The disparity in access to the choice to breastfeed or not reveals the real conflict in the breast vs. formula debate – how social systems force women into behaviors that not only remove their ability to choose but also determine the health of their children. Breastmilk is not necessarily more nutritious on a calorie level than good formula, but rather it offers developmental protections that encourage the immediate and lifetime health of the baby. Breastmilk transmits maternal antibodies to babies under 6 months, which allows the baby’s underdeveloped immune system to rely on the mother’s during that vulnerable stage of life. Furthermore, there is almost no risk of contamination or toxic chemicals in breastmilk, provided the mother is careful about drinking and drug use (but that’s another debate). Women who do not have the opportunity to breastfeed do not get to decide whether the benefits of formula – enhanced freedom to work the hours they need, more flexible childcare options, less stress on their own bodies – outweigh the risks of contamination, sub-par nutrition, and mounting health problems in the baby. Obamacare made a small inroad into granting more choice to new mothers by requiring all insurance providers to supply free breast pumps, but this is a benefit that women have to opt into, they have to be insured, they have to know it exists, and, most significantly, they still need the structure in their day to do the pumping (and the extra calories to the produce the milk, and the money to buy the milk storage bags, and the childcare support to actually feed that milk to their babies…).

It is offensive to all women that breastmilk vs. formula has become a moral issue about each woman’s choice when most women simply don’t have a choice. It has become such a part of our thinking about this issue that recently, on an academic listserv dedicated to the history of medicine, a scholar referred to “breastfed babies” of the Middle Ages, to which someone else responded “there was no alternative.” Premodern mothers largely didn’t have a choice – the closest they came was the use of a wet nurse, which introduced a further social complexity, in that children of the wealthiest classes were often raised until the age of 3 by their wet nurse as part of her family. Premodern peoples didn’t exclusively breastfeed simply because their circumstances didn’t allow for the alternative, but because without formula (which mimics the protein structure of human milk), babies would not have been able to eat anything. It’s not that babies lack the teeth to eat other foods, but that their stomachs are unable to break down the proteins and sugars in other foods at all before 6 months old, and can’t do so effectively enough to satisfy their nutritional needs until 2-3 years old.

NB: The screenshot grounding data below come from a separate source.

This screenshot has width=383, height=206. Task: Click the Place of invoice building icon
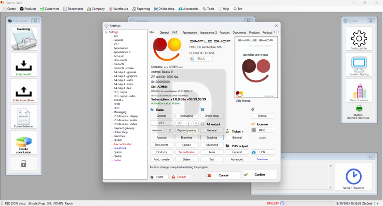point(359,90)
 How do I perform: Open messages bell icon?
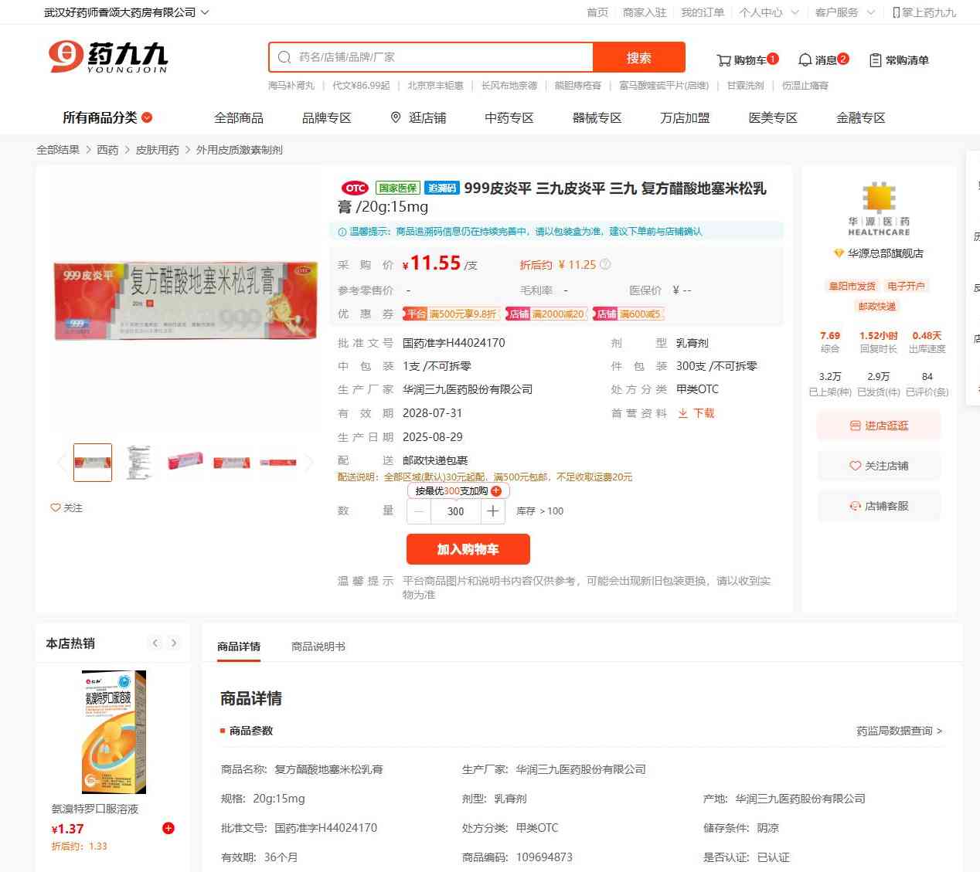click(805, 60)
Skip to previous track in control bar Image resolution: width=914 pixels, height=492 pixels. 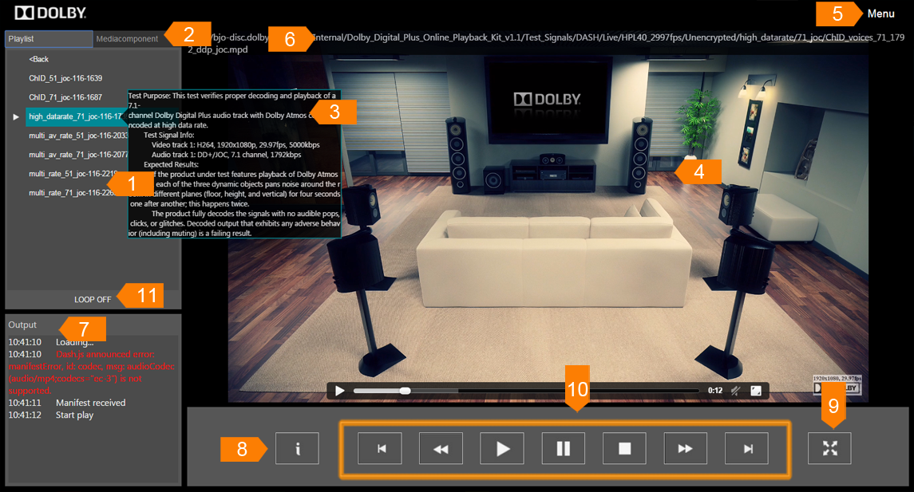[380, 449]
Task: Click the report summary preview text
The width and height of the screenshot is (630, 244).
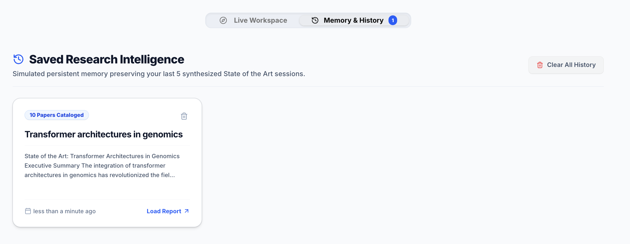Action: click(x=102, y=165)
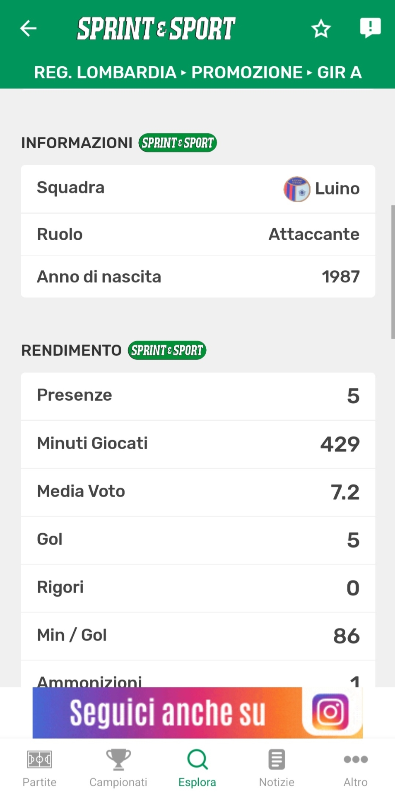395x795 pixels.
Task: Select Gir A breadcrumb item
Action: (340, 72)
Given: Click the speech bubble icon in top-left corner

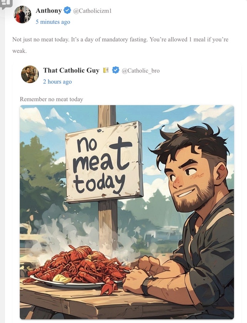Looking at the screenshot, I should tap(5, 4).
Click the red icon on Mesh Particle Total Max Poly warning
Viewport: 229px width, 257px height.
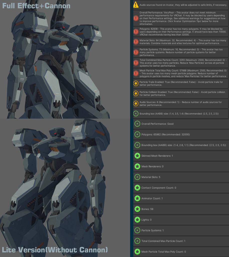pos(135,73)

Women breastfed their children until 2 or so not because of oppressive social structures that kept them out of the workforce (because there was no industrialized workforce and women did in fact constitute a significant portion of it) but because if they didn’t their children would get sick and die.

Thinking about these structures of premodern life also made me think back to one of the few compendia of women’s medicine that survives from the Middle Ages, the Trotula, and how that text approaches breastfeeding. The Trotula is most accurately described as a book of women’s wellness, in the same sense as we talk about wellness in 2018 – a combination of medical concerns, holistic health, and cosmetics. It turns out that for a source that addresses issues ranging from skincare routines to childbirth methods, the Trotula completely fails to mention issues with lactation. For whatever reason, this simply wasn’t a concern for medieval women, even though preventing tearing during childbirth apparently was. I can’t say why medieval women were not afraid of an inability to supply their children with sufficient milk – whether because the higher infant mortality rate obfuscated issues like that or because social structures allowed women to deal with them more effectively – but the fact that they were not suggests to me that this whole debate is a lot more far-ranging than scientific studies are currently accounting for.